5. Il y a lieu, dans les circonstances de l’espèce, de mettre à la charge de l’Etat la somme de 3 000 euros à verser à la société PWS au titre des dispositions de l’article L. 761-1 du code de justice administrative.




D E C I D E :
--------------

Article 1er : L’arrêt du 16 janvier 2025 de la cour administrative d’appel de Lyon est annulé.

Article 2 : L’affaire est renvoyée à la cour administrative d’appel de Lyon.

Article 3 : L’Etat versera la somme de 3 000 euros à la société PWS au titre de l’article L. 761-1 du code de justice administrative.

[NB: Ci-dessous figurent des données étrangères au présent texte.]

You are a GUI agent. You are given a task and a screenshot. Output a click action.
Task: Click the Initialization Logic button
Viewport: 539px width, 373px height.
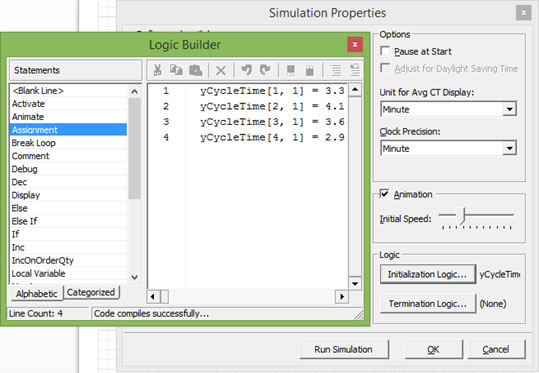pos(428,274)
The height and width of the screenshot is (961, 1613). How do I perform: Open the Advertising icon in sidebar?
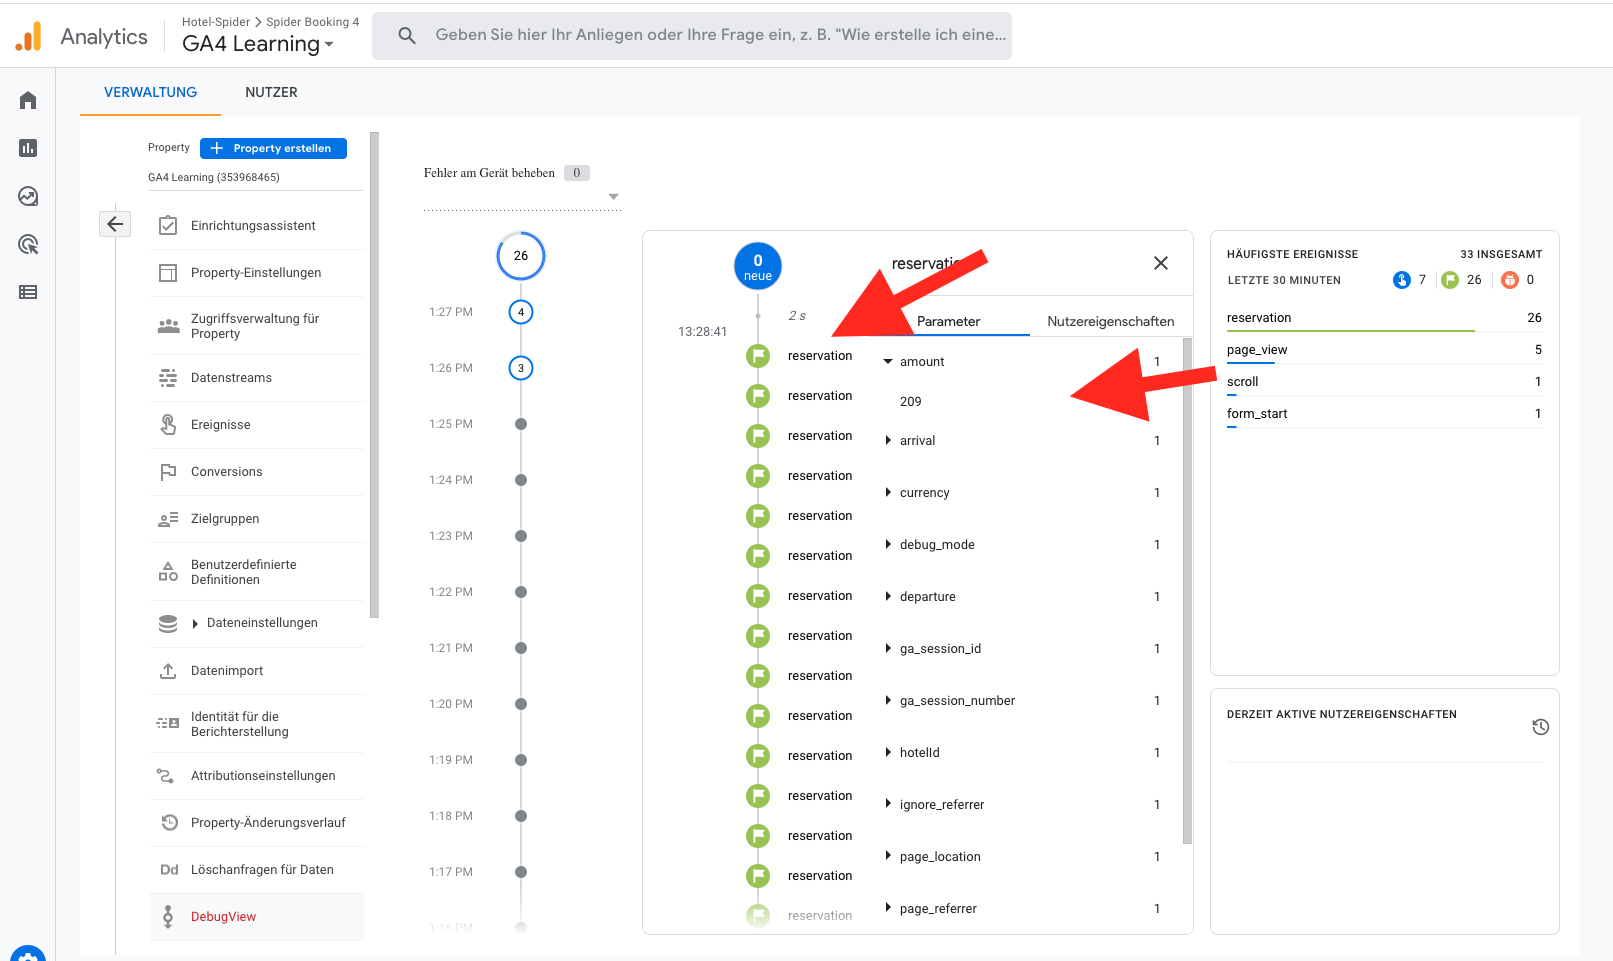[28, 244]
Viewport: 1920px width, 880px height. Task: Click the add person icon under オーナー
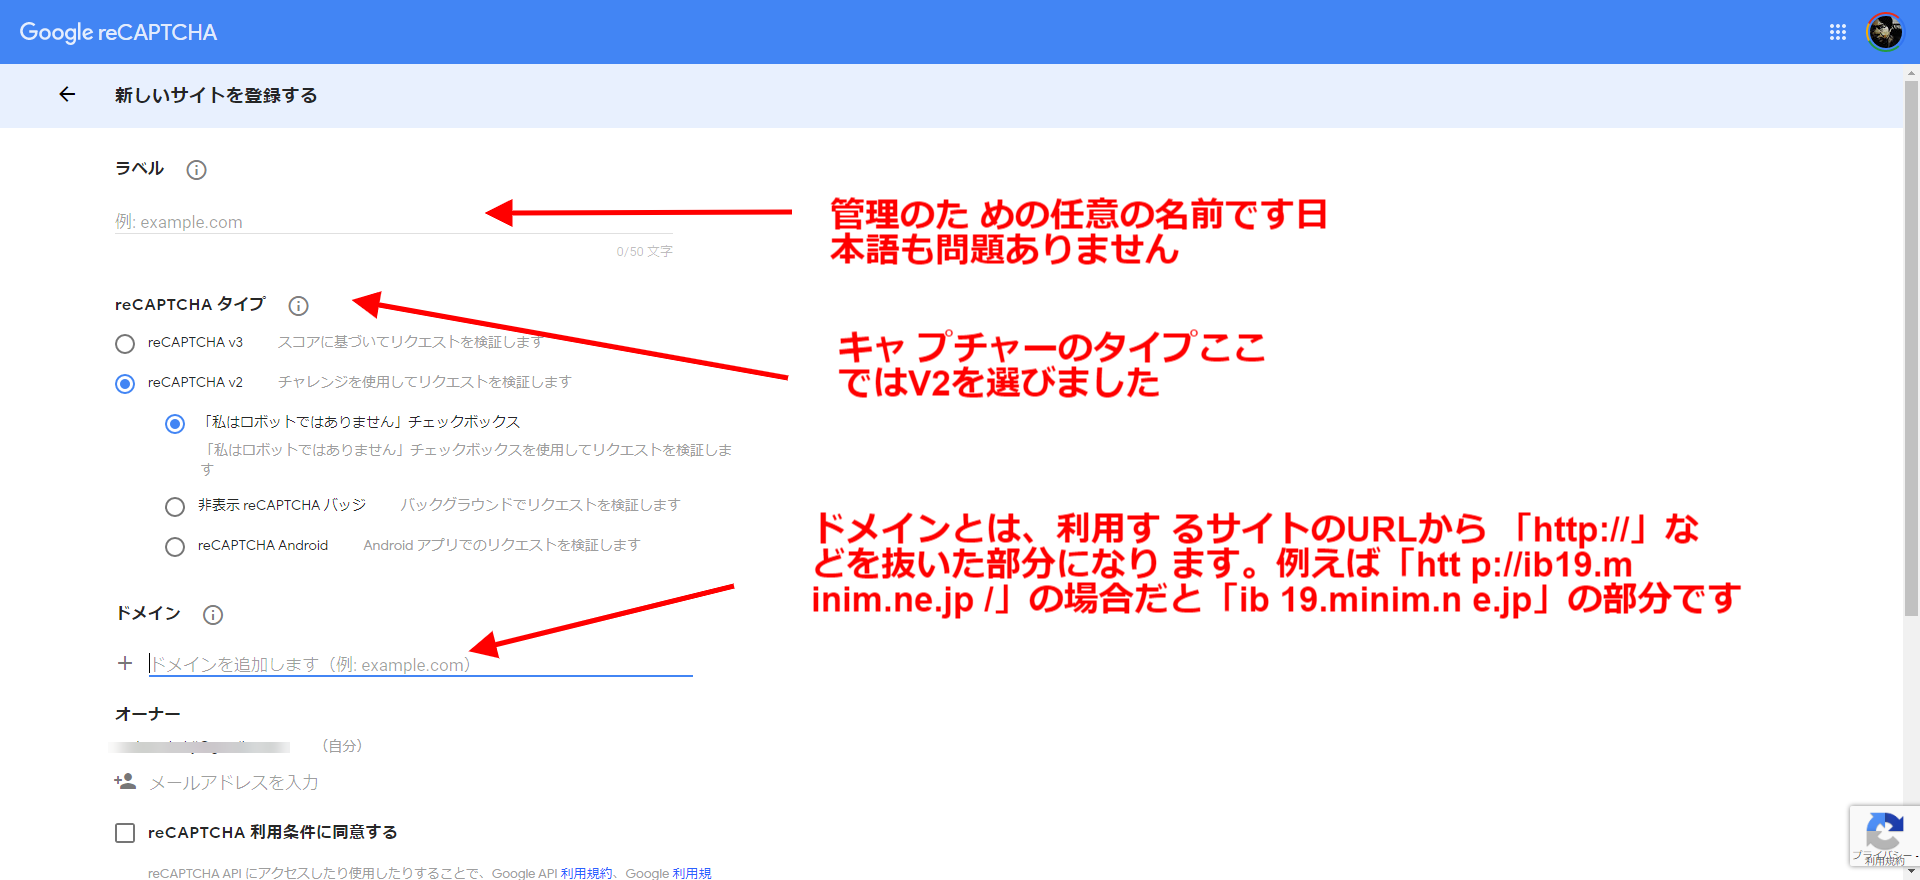(125, 782)
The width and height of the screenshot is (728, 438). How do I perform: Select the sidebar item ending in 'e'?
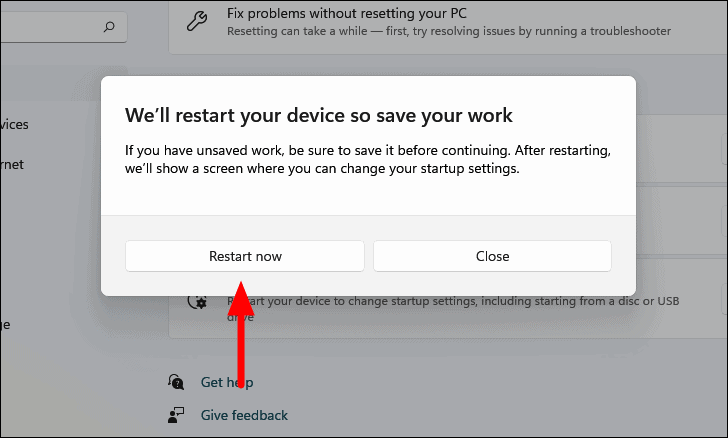point(5,324)
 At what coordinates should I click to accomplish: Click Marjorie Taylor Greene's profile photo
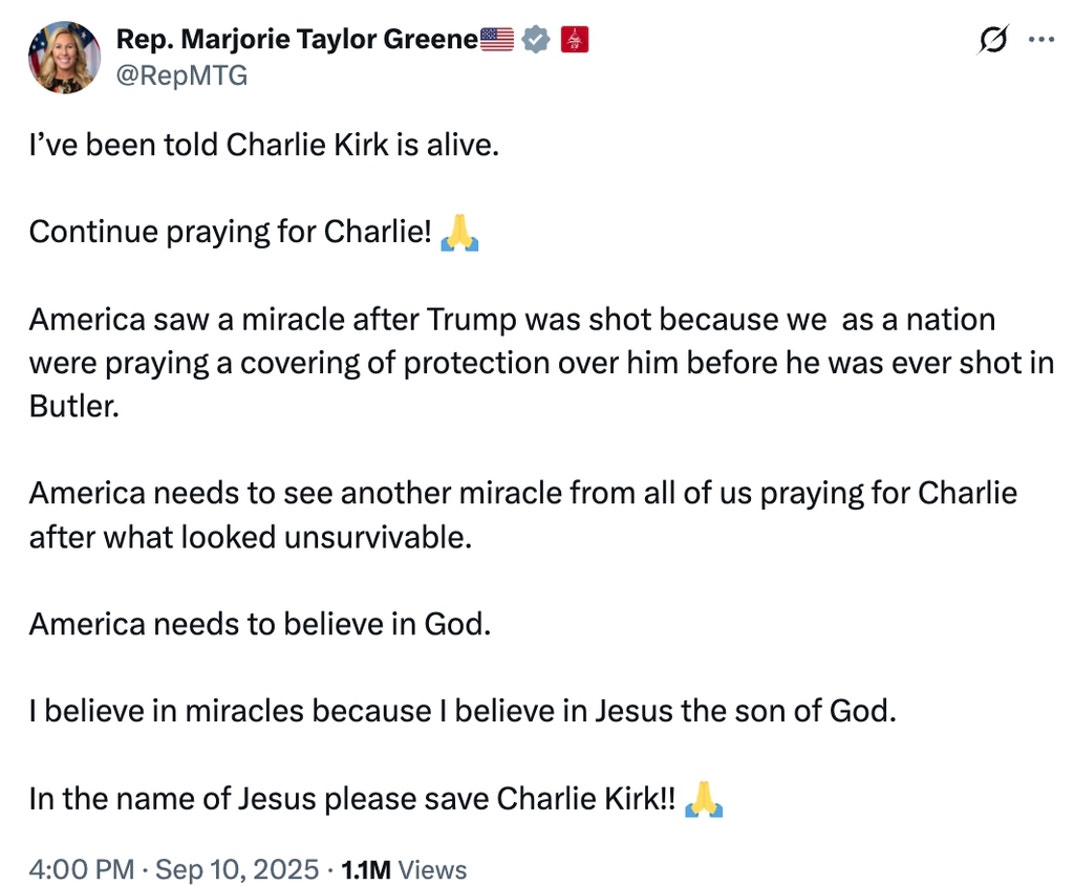pos(64,57)
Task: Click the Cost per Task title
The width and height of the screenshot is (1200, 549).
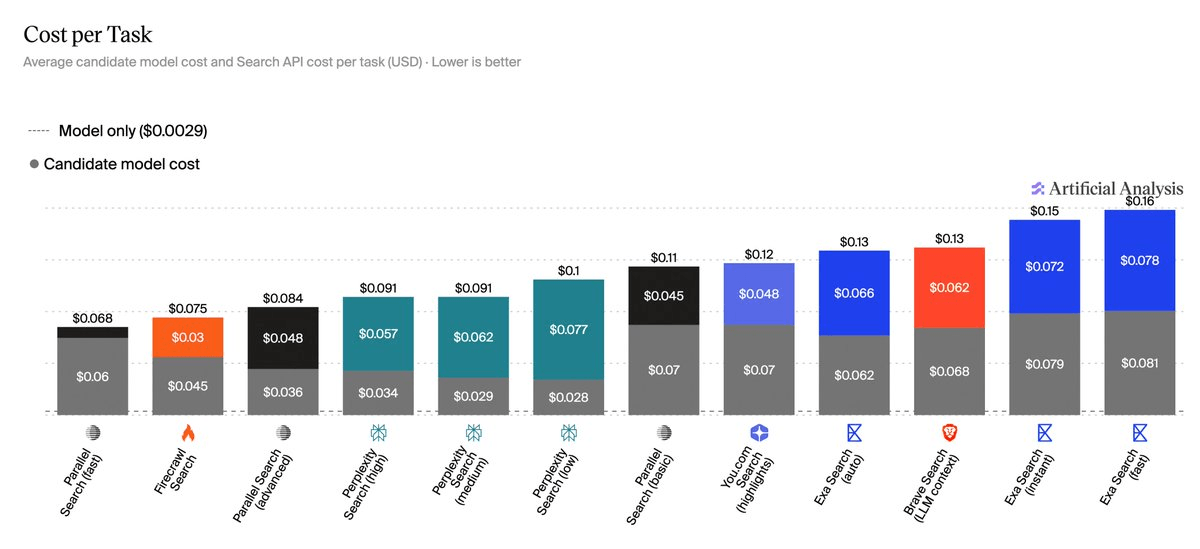Action: [88, 35]
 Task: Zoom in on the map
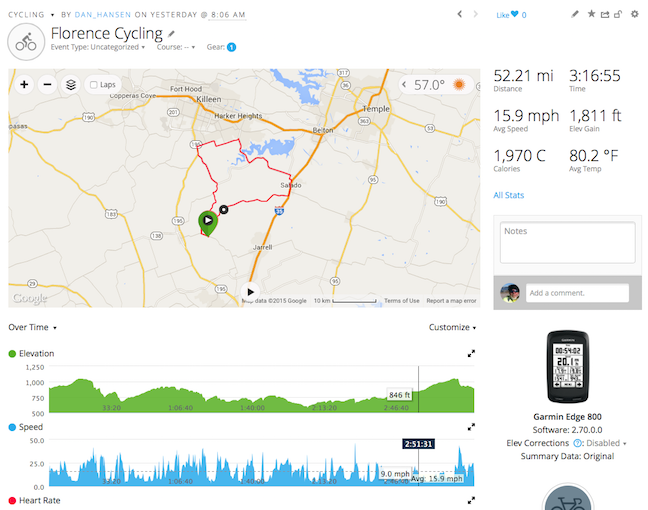(x=24, y=85)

Article 4 : La présente décision sera notifiée à la société PWS et au ministre de l’économie, des finances et de la souveraineté industrielle, énergétique et numérique.
Délibéré à l'issue de la séance du 11 mars 2026 où siégeaient : M. Pierre Collin, président adjoint de la section du contentieux, présidant ; M. Bertrand Dacosta, Mme Anne Egerszegi, présidents de chambre ; M. Nicolas Polge, M. Vincent Daumas, M. Olivier Yeznikian, Mme Rozen Noguellou, M. Christophe Barthélemy, conseillers d'Etat et M. Olivier Guiard, maître des requêtes-rapporteur.

Rendu le 8 avril 2026.


Le président :
Signé : M. Pierre Collin


Le rapporteur :
Signé : M. Olivier Guiard

La secrétaire :
Signé : Mme Fehmida Ghulam



La République mande et ordonne au ministre de l’économie, des finances et de la souveraineté industrielle, énergétique et numérique en ce qui le concerne ou à tous commissaires de justice à ce requis en ce qui concerne les voies de droit commun contre les parties privées, de pourvoir à l’exécution de la présente décision.